Dataset entries
========================================
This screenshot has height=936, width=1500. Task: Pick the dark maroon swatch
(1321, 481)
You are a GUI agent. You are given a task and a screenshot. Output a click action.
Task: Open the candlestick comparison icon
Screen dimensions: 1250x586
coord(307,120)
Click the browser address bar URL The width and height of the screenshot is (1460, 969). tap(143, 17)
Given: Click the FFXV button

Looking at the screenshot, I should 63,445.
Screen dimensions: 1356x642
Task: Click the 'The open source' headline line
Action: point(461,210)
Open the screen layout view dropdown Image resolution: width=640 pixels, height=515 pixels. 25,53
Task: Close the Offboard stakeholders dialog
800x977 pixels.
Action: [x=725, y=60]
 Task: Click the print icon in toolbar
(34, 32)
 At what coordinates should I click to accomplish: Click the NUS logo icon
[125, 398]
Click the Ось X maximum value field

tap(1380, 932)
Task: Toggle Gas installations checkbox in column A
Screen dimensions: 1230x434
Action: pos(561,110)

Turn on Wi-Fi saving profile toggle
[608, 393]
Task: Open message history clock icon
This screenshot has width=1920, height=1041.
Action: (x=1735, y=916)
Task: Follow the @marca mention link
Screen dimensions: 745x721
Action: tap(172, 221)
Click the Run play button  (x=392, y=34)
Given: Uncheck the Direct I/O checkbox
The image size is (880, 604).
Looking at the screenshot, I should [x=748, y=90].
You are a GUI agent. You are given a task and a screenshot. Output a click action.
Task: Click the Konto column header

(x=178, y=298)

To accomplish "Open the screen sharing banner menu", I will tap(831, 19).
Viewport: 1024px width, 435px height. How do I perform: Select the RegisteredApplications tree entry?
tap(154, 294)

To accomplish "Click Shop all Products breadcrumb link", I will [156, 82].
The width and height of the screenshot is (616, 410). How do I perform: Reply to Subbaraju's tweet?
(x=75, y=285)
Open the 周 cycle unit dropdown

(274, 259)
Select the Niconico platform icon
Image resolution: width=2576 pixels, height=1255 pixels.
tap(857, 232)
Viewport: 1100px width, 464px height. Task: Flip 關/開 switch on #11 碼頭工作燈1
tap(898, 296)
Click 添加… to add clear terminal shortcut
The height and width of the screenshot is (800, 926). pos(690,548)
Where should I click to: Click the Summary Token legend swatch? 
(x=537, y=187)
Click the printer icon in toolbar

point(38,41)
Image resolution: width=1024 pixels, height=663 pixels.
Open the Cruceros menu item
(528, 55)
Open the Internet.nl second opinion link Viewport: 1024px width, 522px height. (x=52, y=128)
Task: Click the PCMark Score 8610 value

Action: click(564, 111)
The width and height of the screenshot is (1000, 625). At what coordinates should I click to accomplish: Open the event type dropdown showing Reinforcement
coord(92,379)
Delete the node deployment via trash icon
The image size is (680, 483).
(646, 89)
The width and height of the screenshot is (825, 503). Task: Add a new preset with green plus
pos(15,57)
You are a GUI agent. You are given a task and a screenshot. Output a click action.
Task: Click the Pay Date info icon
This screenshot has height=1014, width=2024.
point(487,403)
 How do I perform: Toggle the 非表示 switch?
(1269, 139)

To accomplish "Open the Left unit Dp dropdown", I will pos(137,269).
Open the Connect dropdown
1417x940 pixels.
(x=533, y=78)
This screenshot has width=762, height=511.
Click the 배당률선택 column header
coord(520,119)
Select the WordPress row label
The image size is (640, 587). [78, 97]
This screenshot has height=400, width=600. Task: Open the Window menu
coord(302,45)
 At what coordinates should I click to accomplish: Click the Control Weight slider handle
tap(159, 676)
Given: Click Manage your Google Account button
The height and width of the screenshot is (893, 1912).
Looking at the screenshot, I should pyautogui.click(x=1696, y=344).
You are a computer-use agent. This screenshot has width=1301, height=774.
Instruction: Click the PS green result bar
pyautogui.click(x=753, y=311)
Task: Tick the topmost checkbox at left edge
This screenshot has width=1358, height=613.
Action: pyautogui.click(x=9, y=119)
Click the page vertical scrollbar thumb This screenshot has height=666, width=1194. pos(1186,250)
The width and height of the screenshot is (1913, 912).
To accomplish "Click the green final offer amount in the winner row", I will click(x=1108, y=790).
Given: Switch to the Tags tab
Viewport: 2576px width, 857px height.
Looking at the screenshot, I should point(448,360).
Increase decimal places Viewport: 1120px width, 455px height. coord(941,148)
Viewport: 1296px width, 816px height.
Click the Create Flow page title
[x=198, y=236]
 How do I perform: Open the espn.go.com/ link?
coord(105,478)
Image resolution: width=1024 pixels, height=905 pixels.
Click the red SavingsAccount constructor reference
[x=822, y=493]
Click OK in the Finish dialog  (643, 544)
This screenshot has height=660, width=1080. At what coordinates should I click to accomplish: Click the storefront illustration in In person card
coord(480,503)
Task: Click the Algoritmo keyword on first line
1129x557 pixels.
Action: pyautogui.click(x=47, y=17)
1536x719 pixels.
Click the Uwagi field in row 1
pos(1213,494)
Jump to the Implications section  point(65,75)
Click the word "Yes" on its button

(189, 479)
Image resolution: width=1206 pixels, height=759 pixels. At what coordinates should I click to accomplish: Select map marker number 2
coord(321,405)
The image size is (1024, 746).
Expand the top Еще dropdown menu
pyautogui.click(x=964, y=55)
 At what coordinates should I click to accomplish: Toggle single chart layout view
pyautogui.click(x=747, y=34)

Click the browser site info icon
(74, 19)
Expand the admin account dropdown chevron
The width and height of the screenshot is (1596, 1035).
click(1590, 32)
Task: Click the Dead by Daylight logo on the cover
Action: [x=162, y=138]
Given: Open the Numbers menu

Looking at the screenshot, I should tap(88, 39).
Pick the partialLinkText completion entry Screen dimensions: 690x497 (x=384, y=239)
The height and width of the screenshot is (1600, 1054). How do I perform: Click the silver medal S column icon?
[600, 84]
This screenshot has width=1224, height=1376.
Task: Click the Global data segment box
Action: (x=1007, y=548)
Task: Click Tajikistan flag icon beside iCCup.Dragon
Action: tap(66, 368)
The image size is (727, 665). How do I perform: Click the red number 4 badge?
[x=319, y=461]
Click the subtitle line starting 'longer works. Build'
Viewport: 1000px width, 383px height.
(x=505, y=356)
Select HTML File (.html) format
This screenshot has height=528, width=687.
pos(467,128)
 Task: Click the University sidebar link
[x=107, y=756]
========================================
## INSTRUCTIONS FOR THE TASK
Write each line of the data above out again without altering a word.

## ANSWER SECTION
This screenshot has height=936, width=1500. Task: Pick the dark maroon swatch
(1321, 481)
You are a GUI agent. You are given a task and a screenshot. Output a click action.
Task: Open the candlestick comparison icon
Screen dimensions: 1250x586
coord(307,120)
Click the browser address bar URL The width and height of the screenshot is (1460, 969). tap(143, 17)
Given: Click the FFXV button

Looking at the screenshot, I should 63,445.
Screen dimensions: 1356x642
Task: Click the 'The open source' headline line
Action: point(461,210)
Open the screen layout view dropdown Image resolution: width=640 pixels, height=515 pixels. 25,53
Task: Close the Offboard stakeholders dialog
800x977 pixels.
Action: [x=725, y=60]
 Task: Click the print icon in toolbar
(34, 32)
 At what coordinates should I click to accomplish: Click the NUS logo icon
[125, 398]
Click the Ось X maximum value field

tap(1380, 932)
Task: Toggle Gas installations checkbox in column A
Screen dimensions: 1230x434
Action: pos(561,110)

Turn on Wi-Fi saving profile toggle
[608, 393]
Task: Open message history clock icon
This screenshot has width=1920, height=1041.
Action: (x=1735, y=916)
Task: Follow the @marca mention link
Screen dimensions: 745x721
Action: tap(172, 221)
Click the Run play button  (x=392, y=34)
Given: Uncheck the Direct I/O checkbox
The image size is (880, 604).
Looking at the screenshot, I should [x=748, y=90].
You are a GUI agent. You are given a task and a screenshot. Output a click action.
Task: Click the Konto column header

(x=178, y=298)

To accomplish "Open the screen sharing banner menu", I will tap(831, 19).
Viewport: 1024px width, 435px height. How do I perform: Select the RegisteredApplications tree entry?
tap(154, 294)

To accomplish "Click Shop all Products breadcrumb link", I will [156, 82].
The width and height of the screenshot is (616, 410). How do I perform: Reply to Subbaraju's tweet?
(x=75, y=285)
Open the 周 cycle unit dropdown

(274, 259)
Select the Niconico platform icon
Image resolution: width=2576 pixels, height=1255 pixels.
tap(857, 232)
Viewport: 1100px width, 464px height. Task: Flip 關/開 switch on #11 碼頭工作燈1
tap(898, 296)
Click 添加… to add clear terminal shortcut
The height and width of the screenshot is (800, 926). pos(690,548)
Where should I click to: Click the Summary Token legend swatch? 
(x=537, y=187)
Click the printer icon in toolbar

point(38,41)
Image resolution: width=1024 pixels, height=663 pixels.
Open the Cruceros menu item
(528, 55)
Open the Internet.nl second opinion link Viewport: 1024px width, 522px height. (x=52, y=128)
Task: Click the PCMark Score 8610 value

Action: click(564, 111)
The width and height of the screenshot is (1000, 625). At what coordinates should I click to accomplish: Open the event type dropdown showing Reinforcement
coord(92,379)
Delete the node deployment via trash icon
The image size is (680, 483).
(646, 89)
The width and height of the screenshot is (825, 503). Task: Add a new preset with green plus
pos(15,57)
You are a GUI agent. You are given a task and a screenshot. Output a click action.
Task: Click the Pay Date info icon
This screenshot has height=1014, width=2024.
point(487,403)
 How do I perform: Toggle the 非表示 switch?
(1269, 139)

To accomplish "Open the Left unit Dp dropdown", I will pos(137,269).
Open the Connect dropdown
1417x940 pixels.
(x=533, y=78)
This screenshot has width=762, height=511.
Click the 배당률선택 column header
coord(520,119)
Select the WordPress row label
The image size is (640, 587). [78, 97]
This screenshot has height=400, width=600. Task: Open the Window menu
coord(302,45)
 At what coordinates should I click to accomplish: Click the Control Weight slider handle
tap(159, 676)
Given: Click Manage your Google Account button
The height and width of the screenshot is (893, 1912).
Looking at the screenshot, I should pyautogui.click(x=1696, y=344).
You are a computer-use agent. This screenshot has width=1301, height=774.
Instruction: Click the PS green result bar
pyautogui.click(x=753, y=311)
Task: Tick the topmost checkbox at left edge
This screenshot has width=1358, height=613.
Action: pyautogui.click(x=9, y=119)
Click the page vertical scrollbar thumb This screenshot has height=666, width=1194. pos(1186,250)
The width and height of the screenshot is (1913, 912).
To accomplish "Click the green final offer amount in the winner row", I will click(x=1108, y=790).
Given: Switch to the Tags tab
Viewport: 2576px width, 857px height.
Looking at the screenshot, I should point(448,360).
Increase decimal places Viewport: 1120px width, 455px height. coord(941,148)
Viewport: 1296px width, 816px height.
Click the Create Flow page title
[x=198, y=236]
 How do I perform: Open the espn.go.com/ link?
coord(105,478)
Image resolution: width=1024 pixels, height=905 pixels.
Click the red SavingsAccount constructor reference
[x=822, y=493]
Click OK in the Finish dialog  (643, 544)
This screenshot has height=660, width=1080. At what coordinates should I click to accomplish: Click the storefront illustration in In person card
coord(480,503)
Task: Click the Algoritmo keyword on first line
1129x557 pixels.
Action: pyautogui.click(x=47, y=17)
1536x719 pixels.
Click the Uwagi field in row 1
pos(1213,494)
Jump to the Implications section  point(65,75)
Click the word "Yes" on its button

(189, 479)
Image resolution: width=1206 pixels, height=759 pixels. At what coordinates should I click to accomplish: Select map marker number 2
coord(321,405)
The image size is (1024, 746).
Expand the top Еще dropdown menu
pyautogui.click(x=964, y=55)
 At what coordinates should I click to accomplish: Toggle single chart layout view
pyautogui.click(x=747, y=34)

Click the browser site info icon
(74, 19)
Expand the admin account dropdown chevron
The width and height of the screenshot is (1596, 1035).
click(1590, 32)
Task: Click the Dead by Daylight logo on the cover
Action: [x=162, y=138]
Given: Open the Numbers menu

Looking at the screenshot, I should tap(88, 39).
Pick the partialLinkText completion entry Screen dimensions: 690x497 (x=384, y=239)
The height and width of the screenshot is (1600, 1054). How do I perform: Click the silver medal S column icon?
[600, 84]
This screenshot has width=1224, height=1376.
Task: Click the Global data segment box
Action: (x=1007, y=548)
Task: Click Tajikistan flag icon beside iCCup.Dragon
Action: tap(66, 368)
The image size is (727, 665). How do I perform: Click the red number 4 badge?
[x=319, y=461]
Click the subtitle line starting 'longer works. Build'
Viewport: 1000px width, 383px height.
(x=505, y=356)
Select HTML File (.html) format
This screenshot has height=528, width=687.
pos(467,128)
 Task: Click the University sidebar link
[x=107, y=756]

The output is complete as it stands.